WHAT THE EXERCISE ASKS: Please retype the data below in full.

AVAILABLE DATA:

☆ ☆ ☆ ☆

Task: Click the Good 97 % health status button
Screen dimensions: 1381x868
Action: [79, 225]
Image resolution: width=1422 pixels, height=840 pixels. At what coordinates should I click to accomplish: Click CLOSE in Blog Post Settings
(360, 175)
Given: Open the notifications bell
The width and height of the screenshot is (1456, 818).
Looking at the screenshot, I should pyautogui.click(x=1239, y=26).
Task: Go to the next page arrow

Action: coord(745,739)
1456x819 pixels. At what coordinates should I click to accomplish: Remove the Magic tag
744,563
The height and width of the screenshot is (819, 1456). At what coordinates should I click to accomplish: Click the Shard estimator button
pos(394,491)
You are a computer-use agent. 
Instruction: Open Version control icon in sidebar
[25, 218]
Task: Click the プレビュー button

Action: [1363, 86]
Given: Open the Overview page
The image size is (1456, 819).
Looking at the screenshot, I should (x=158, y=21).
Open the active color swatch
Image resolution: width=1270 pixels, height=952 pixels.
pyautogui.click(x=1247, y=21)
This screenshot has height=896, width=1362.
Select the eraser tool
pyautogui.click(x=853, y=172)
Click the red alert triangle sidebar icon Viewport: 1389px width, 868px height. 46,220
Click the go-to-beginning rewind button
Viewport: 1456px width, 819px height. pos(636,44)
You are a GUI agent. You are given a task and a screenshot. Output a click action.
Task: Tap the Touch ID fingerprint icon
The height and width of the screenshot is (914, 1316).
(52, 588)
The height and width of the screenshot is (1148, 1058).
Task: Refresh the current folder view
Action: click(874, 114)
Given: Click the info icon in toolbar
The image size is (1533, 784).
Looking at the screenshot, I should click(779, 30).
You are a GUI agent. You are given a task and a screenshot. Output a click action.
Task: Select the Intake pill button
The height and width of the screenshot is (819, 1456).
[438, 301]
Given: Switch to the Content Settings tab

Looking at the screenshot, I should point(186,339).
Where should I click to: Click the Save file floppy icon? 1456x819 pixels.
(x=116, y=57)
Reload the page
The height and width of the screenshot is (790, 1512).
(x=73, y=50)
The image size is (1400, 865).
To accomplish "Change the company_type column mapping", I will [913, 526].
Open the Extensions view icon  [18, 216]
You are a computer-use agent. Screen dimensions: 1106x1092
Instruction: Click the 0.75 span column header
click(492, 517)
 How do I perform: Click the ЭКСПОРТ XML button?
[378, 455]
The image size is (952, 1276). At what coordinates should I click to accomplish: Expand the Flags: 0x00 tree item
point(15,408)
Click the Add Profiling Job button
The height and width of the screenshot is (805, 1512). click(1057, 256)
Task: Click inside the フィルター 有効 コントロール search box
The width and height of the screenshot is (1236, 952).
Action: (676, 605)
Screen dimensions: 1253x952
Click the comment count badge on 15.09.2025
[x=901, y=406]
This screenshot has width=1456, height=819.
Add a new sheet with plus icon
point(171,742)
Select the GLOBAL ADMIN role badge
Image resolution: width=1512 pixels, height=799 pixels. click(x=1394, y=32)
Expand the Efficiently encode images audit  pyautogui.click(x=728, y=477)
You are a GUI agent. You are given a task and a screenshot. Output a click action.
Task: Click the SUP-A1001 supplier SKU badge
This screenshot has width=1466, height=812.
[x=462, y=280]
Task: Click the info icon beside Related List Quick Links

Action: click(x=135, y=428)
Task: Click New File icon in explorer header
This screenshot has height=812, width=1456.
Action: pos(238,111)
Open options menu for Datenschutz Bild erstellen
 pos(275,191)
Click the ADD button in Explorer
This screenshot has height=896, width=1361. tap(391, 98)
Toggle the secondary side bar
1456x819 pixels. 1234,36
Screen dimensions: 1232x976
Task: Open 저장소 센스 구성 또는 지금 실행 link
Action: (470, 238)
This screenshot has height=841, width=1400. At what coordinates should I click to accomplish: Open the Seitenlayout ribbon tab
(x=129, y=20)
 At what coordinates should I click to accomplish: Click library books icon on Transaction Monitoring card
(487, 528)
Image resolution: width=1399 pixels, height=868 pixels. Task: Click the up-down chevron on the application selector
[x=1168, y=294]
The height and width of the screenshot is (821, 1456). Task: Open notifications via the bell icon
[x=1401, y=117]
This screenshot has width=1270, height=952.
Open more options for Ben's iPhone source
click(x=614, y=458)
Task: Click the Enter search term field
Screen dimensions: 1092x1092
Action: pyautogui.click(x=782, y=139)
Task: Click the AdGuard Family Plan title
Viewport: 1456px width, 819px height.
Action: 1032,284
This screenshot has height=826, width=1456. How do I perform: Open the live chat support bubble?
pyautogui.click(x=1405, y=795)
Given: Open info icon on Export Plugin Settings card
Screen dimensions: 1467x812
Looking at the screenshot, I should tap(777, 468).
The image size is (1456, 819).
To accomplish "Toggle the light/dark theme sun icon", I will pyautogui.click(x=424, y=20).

☆ ☆ ☆ ☆

RESPONSE TO THIS EXERCISE:
Task: Click the Good 97 % health status button
Screen dimensions: 1381x868
Action: [79, 225]
Image resolution: width=1422 pixels, height=840 pixels. At what coordinates should I click to accomplish: Click CLOSE in Blog Post Settings
(360, 175)
Given: Open the notifications bell
The width and height of the screenshot is (1456, 818).
Looking at the screenshot, I should pyautogui.click(x=1239, y=26).
Task: Go to the next page arrow

Action: coord(745,739)
1456x819 pixels. At what coordinates should I click to accomplish: Remove the Magic tag
744,563
The height and width of the screenshot is (819, 1456). At what coordinates should I click to accomplish: Click the Shard estimator button
pos(394,491)
You are a computer-use agent. 
Instruction: Open Version control icon in sidebar
[25, 218]
Task: Click the プレビュー button

Action: [1363, 86]
Given: Open the Overview page
The image size is (1456, 819).
Looking at the screenshot, I should (x=158, y=21).
Open the active color swatch
Image resolution: width=1270 pixels, height=952 pixels.
pyautogui.click(x=1247, y=21)
This screenshot has height=896, width=1362.
Select the eraser tool
pyautogui.click(x=853, y=172)
Click the red alert triangle sidebar icon Viewport: 1389px width, 868px height. 46,220
Click the go-to-beginning rewind button
Viewport: 1456px width, 819px height. pos(636,44)
You are a GUI agent. You are given a task and a screenshot. Output a click action.
Task: Tap the Touch ID fingerprint icon
The height and width of the screenshot is (914, 1316).
(52, 588)
The height and width of the screenshot is (1148, 1058).
Task: Refresh the current folder view
Action: click(874, 114)
Given: Click the info icon in toolbar
The image size is (1533, 784).
Looking at the screenshot, I should click(779, 30).
You are a GUI agent. You are given a task and a screenshot. Output a click action.
Task: Select the Intake pill button
The height and width of the screenshot is (819, 1456).
[438, 301]
Given: Switch to the Content Settings tab

Looking at the screenshot, I should point(186,339).
Where should I click to: Click the Save file floppy icon? 1456x819 pixels.
(x=116, y=57)
Reload the page
The height and width of the screenshot is (790, 1512).
(x=73, y=50)
The image size is (1400, 865).
To accomplish "Change the company_type column mapping", I will [913, 526].
Open the Extensions view icon  [18, 216]
You are a computer-use agent. Screen dimensions: 1106x1092
Instruction: Click the 0.75 span column header
click(492, 517)
 How do I perform: Click the ЭКСПОРТ XML button?
[378, 455]
The image size is (952, 1276). At what coordinates should I click to accomplish: Expand the Flags: 0x00 tree item
point(15,408)
Click the Add Profiling Job button
The height and width of the screenshot is (805, 1512). click(1057, 256)
Task: Click inside the フィルター 有効 コントロール search box
The width and height of the screenshot is (1236, 952).
Action: (676, 605)
Screen dimensions: 1253x952
Click the comment count badge on 15.09.2025
[x=901, y=406]
This screenshot has width=1456, height=819.
Add a new sheet with plus icon
point(171,742)
Select the GLOBAL ADMIN role badge
Image resolution: width=1512 pixels, height=799 pixels. click(x=1394, y=32)
Expand the Efficiently encode images audit  pyautogui.click(x=728, y=477)
You are a GUI agent. You are given a task and a screenshot. Output a click action.
Task: Click the SUP-A1001 supplier SKU badge
This screenshot has width=1466, height=812.
[x=462, y=280]
Task: Click the info icon beside Related List Quick Links

Action: click(x=135, y=428)
Task: Click New File icon in explorer header
This screenshot has height=812, width=1456.
Action: pos(238,111)
Open options menu for Datenschutz Bild erstellen
 pos(275,191)
Click the ADD button in Explorer
This screenshot has height=896, width=1361. tap(391, 98)
Toggle the secondary side bar
1456x819 pixels. 1234,36
Screen dimensions: 1232x976
Task: Open 저장소 센스 구성 또는 지금 실행 link
Action: (470, 238)
This screenshot has height=841, width=1400. At what coordinates should I click to accomplish: Open the Seitenlayout ribbon tab
(x=129, y=20)
 At what coordinates should I click to accomplish: Click library books icon on Transaction Monitoring card
(487, 528)
Image resolution: width=1399 pixels, height=868 pixels. Task: Click the up-down chevron on the application selector
[x=1168, y=294]
The height and width of the screenshot is (821, 1456). Task: Open notifications via the bell icon
[x=1401, y=117]
This screenshot has width=1270, height=952.
Open more options for Ben's iPhone source
click(x=614, y=458)
Task: Click the Enter search term field
Screen dimensions: 1092x1092
Action: pyautogui.click(x=782, y=139)
Task: Click the AdGuard Family Plan title
Viewport: 1456px width, 819px height.
Action: 1032,284
This screenshot has height=826, width=1456. How do I perform: Open the live chat support bubble?
pyautogui.click(x=1405, y=795)
Given: Open info icon on Export Plugin Settings card
Screen dimensions: 1467x812
Looking at the screenshot, I should tap(777, 468).
The image size is (1456, 819).
To accomplish "Toggle the light/dark theme sun icon", I will pyautogui.click(x=424, y=20).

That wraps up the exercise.